Welcome to the Treehouse Community
Want to collaborate on code errors? Have bugs you need feedback on? Looking for an extra set of eyes on your latest project? Get support with fellow developers, designers, and programmers of all backgrounds and skill levels here with the Treehouse Community! While you're at it, check out some resources Treehouse students have shared here.
Looking to learn something new?
Treehouse offers a seven day free trial for new students. Get access to thousands of hours of content and join thousands of Treehouse students and alumni in the community today.
Start your free trialChris Howell
Python Web Development Techdegree Graduate 49,702 PointsMineral Catalog (tech degree) JSON file
So the part of this project where it asks us to:
"Write a script to that constructs a mineral model instance for each mineral in minerals.json and saves them to a SQLite database. "
I have tried every which way to open the Download file for this project, minerals.json. I am constantly getting a UnicodeDecodeError even if I try to set an "encoding" type I just get the same UnicodeDecodeError with a different byte that it cant decode. Is there a special way I didn't learn about to open this file or are others having an issue with this file as well?
Also this project doesnt list any resources or specify if we must use Flask or Django or if it is up to us to pick a framework. So I just chose a framework, Django to build this project in.
EDIT
The error is happening when line 10 from the minerals.json file is being read.
which contains this string:
{
"unit cell": "a = 8.508 Å, b = 11.185 Åc=7.299 Å, α = 90.85°β = 114.1°, γ = 79.99°Z = 1"
}
7 Answers
Chris Howell
Python Web Development Techdegree Graduate 49,702 PointsSo the only thing that seems to work at this point and what I am going to stick to using for now for Unicode Issues in Windows, before running the script in command prompt everytime I run.
chcp 65001
From all the reading I have done, this requires the least amount of non-sense I would need to force in my script file. Also this does notstick as a permanent change, it only lasts for that instance that Command Prompt is open. Once I close it goes back to Code page 437.

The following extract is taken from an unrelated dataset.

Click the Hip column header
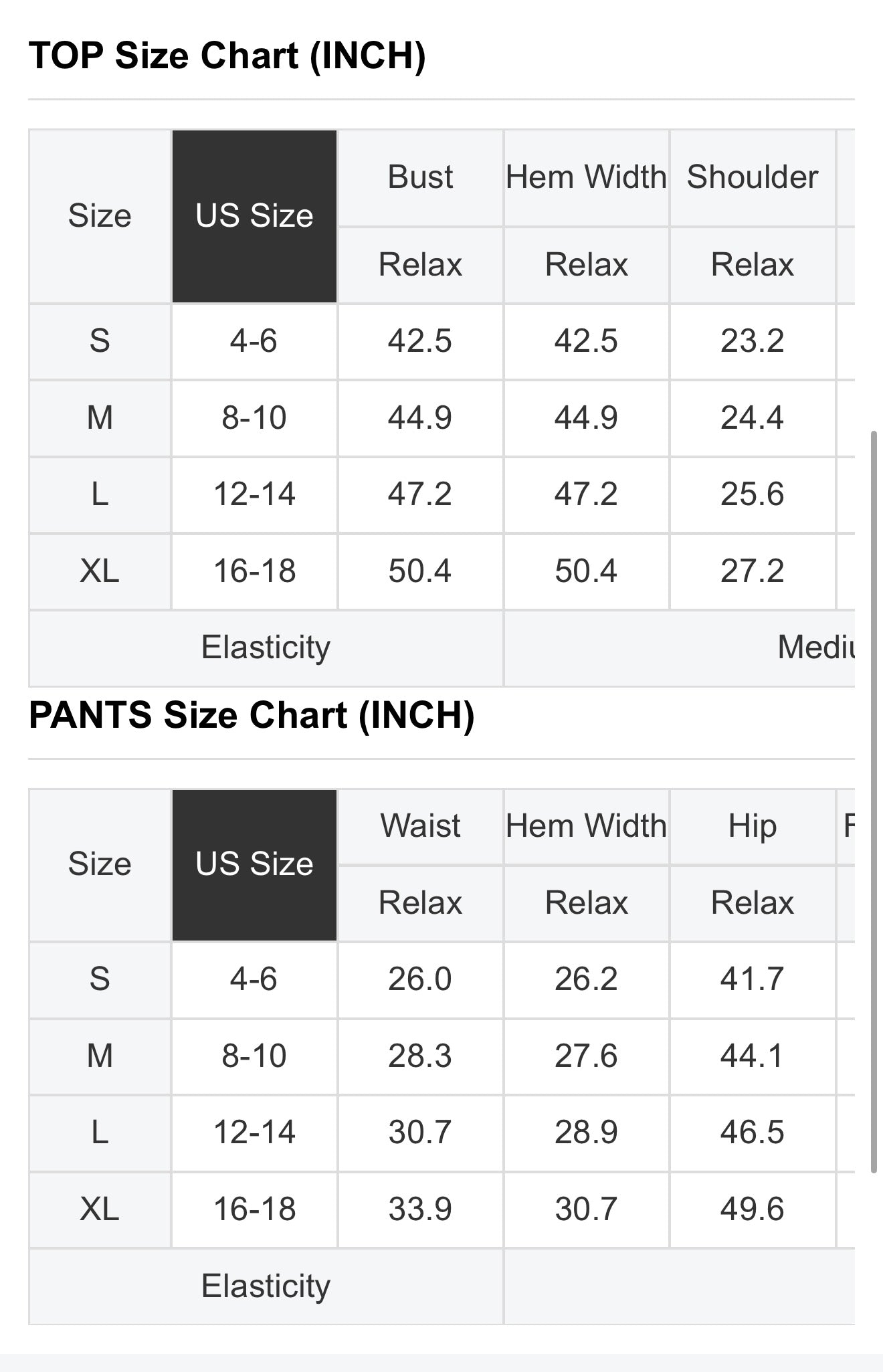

I have a feeling this is related to how Region settings are set in Control Panel. Maybe the practical default is for Windows to use Code page 65001 (UTF-8) from the start instead of this Code page 437 (DOS).

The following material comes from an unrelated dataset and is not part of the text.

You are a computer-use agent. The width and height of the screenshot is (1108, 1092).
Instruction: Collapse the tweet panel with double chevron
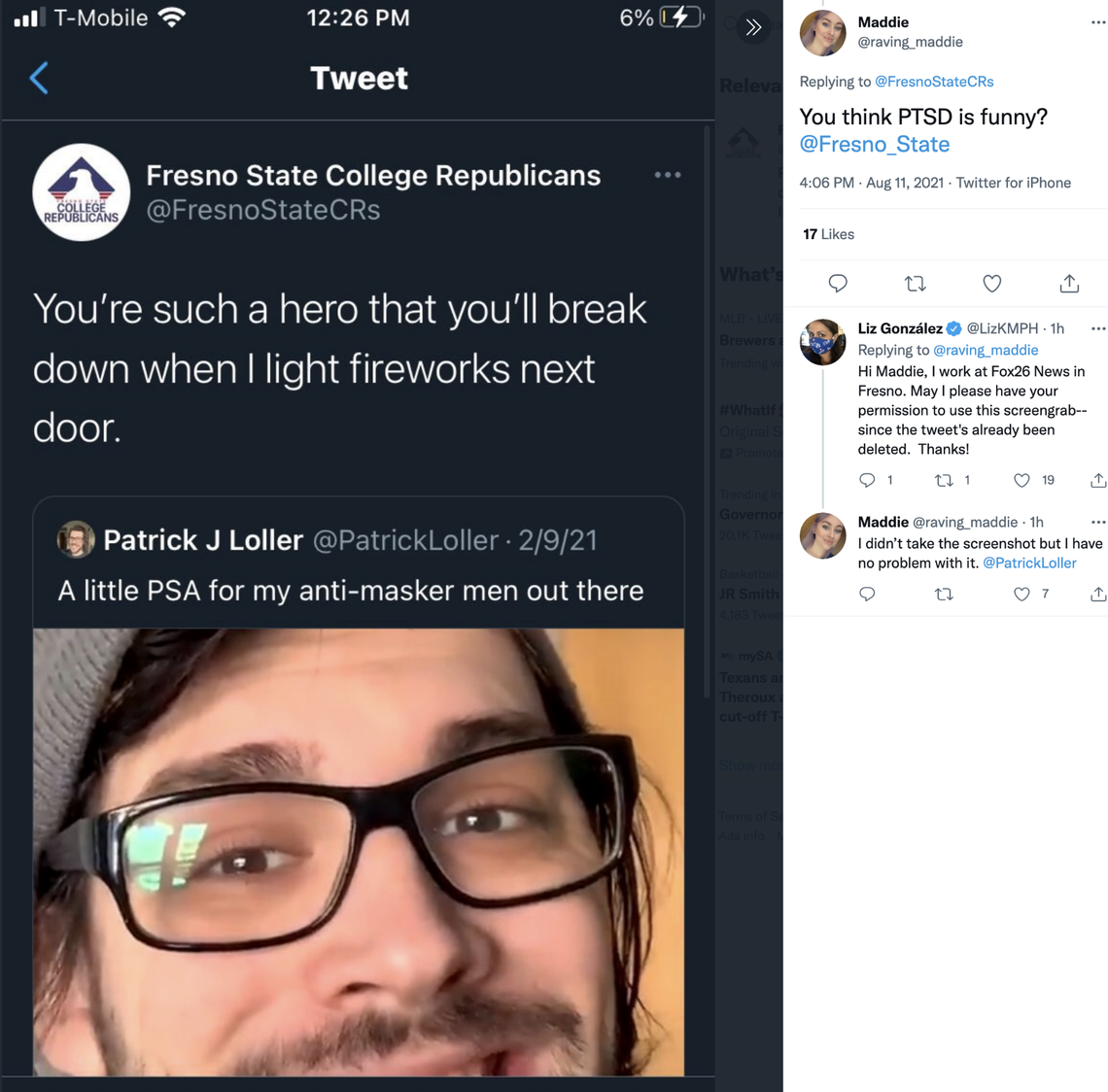click(753, 27)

NOTE: That if you try to force a permanent Code page change to something like 65001 with a batch file or something and you did a restart on your machine, the moment it tries to boot up to the OS it will fail. Then you would have to do a system restore.
If anyone finds a better solution than this, let me know. And if anyone else using Windows runs into this, share your issue too. I feel like some poor soul is going to get stuck in this same situation.
Kenneth Love
Treehouse Guest TeacherCan you paste in the code that causes the exception and the exception message(s)?

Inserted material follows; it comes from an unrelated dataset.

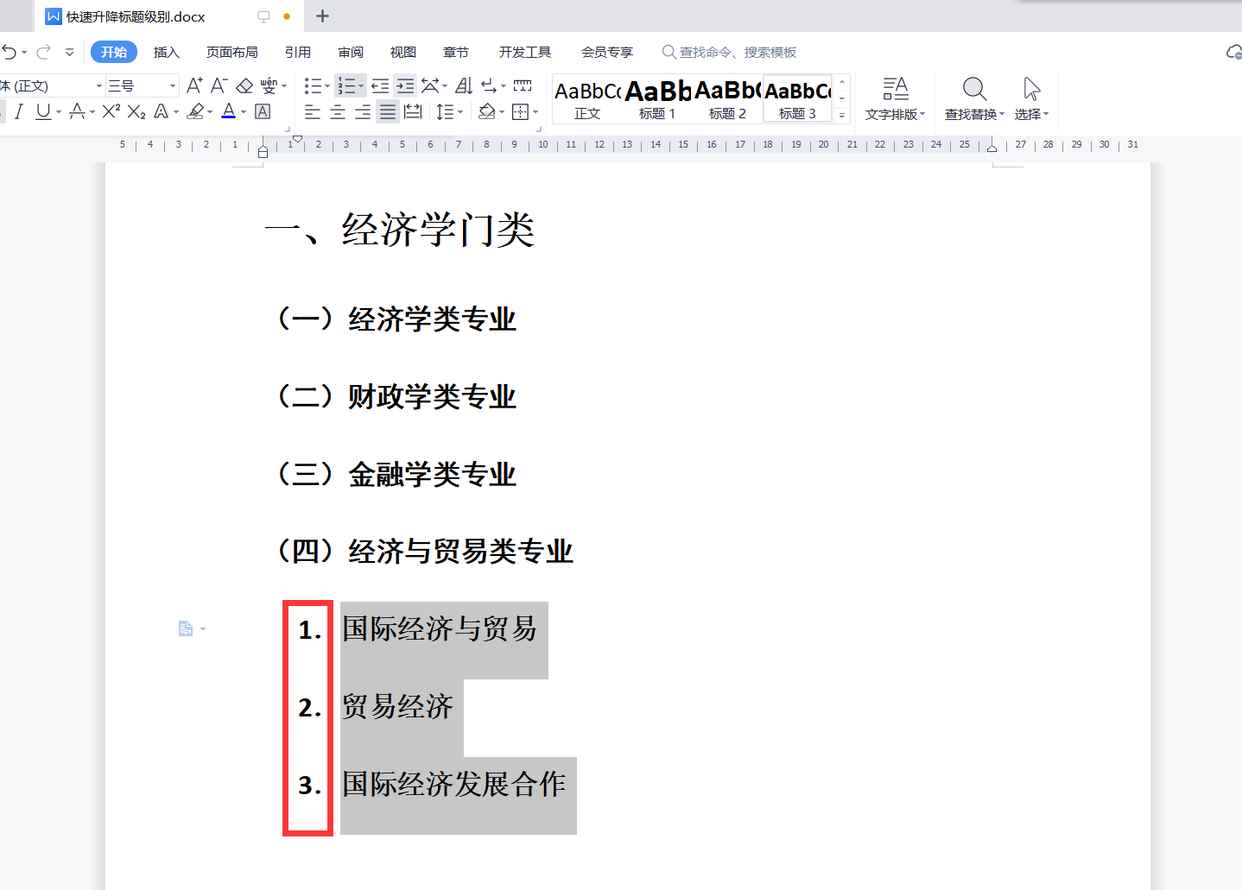Select the superscript X² icon

[x=109, y=112]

When you changed the encoding, was it something like
with open("somefolder/minerals.json", encoding="utf-8") as data_file:
?
Chris Howell
Python Web Development Techdegree Graduate 49,702 PointsSure can! So this is the relevant part of the function
filename = os.path.join(BASE_DIR, options['filename'])
try:
with open(filename, 'r', encoding='utf-8') as data_file:
# example 1
print(data_file) # This WORKS, will print this as an _io.TextIOWrapper obj
# Example 2
data = json.load(data_file)
print(data) # this would fail
# Example 3
for item in data_file: # this fails at start of the loop
print(item)
except FileNotFoundError:
print('Error, that file does not exist.')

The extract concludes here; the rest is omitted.